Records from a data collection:
+++

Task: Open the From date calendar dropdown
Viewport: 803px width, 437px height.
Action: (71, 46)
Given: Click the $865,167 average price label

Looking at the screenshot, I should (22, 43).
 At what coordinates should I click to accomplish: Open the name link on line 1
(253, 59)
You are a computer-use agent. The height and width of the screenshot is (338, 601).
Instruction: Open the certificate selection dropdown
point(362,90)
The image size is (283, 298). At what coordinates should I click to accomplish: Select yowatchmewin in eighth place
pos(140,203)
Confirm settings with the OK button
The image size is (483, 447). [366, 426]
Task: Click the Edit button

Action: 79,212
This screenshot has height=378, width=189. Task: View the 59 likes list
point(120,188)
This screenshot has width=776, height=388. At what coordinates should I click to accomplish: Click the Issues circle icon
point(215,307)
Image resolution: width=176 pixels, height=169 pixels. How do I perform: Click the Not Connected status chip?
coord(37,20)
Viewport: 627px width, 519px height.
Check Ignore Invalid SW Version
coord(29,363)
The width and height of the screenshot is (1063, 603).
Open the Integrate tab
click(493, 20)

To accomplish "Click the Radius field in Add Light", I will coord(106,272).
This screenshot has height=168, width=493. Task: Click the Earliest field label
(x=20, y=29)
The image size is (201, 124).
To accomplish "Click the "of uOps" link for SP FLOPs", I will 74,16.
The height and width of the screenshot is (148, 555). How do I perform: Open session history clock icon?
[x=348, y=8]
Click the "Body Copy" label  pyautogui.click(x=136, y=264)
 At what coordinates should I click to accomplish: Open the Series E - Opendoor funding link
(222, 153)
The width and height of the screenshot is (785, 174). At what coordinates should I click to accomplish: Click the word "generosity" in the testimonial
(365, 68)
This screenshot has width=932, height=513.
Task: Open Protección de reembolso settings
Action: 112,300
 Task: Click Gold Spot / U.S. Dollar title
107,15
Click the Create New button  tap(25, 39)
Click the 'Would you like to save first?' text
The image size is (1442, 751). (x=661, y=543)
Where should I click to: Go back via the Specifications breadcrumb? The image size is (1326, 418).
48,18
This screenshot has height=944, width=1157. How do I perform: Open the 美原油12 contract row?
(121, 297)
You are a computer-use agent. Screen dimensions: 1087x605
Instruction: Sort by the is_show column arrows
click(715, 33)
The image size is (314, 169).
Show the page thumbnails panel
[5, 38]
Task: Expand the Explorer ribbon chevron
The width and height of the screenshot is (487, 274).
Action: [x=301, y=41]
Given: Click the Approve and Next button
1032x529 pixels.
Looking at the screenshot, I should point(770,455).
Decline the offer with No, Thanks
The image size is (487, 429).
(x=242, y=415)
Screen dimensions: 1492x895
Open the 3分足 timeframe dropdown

+++

[Exercise description]: Output nothing but the lines from the one with "1032x529 pixels." through the last line above, each exactly as it stands.

[Response for this exercise]:
1032x529 pixels.
Looking at the screenshot, I should point(770,455).
Decline the offer with No, Thanks
The image size is (487, 429).
(x=242, y=415)
Screen dimensions: 1492x895
Open the 3分足 timeframe dropdown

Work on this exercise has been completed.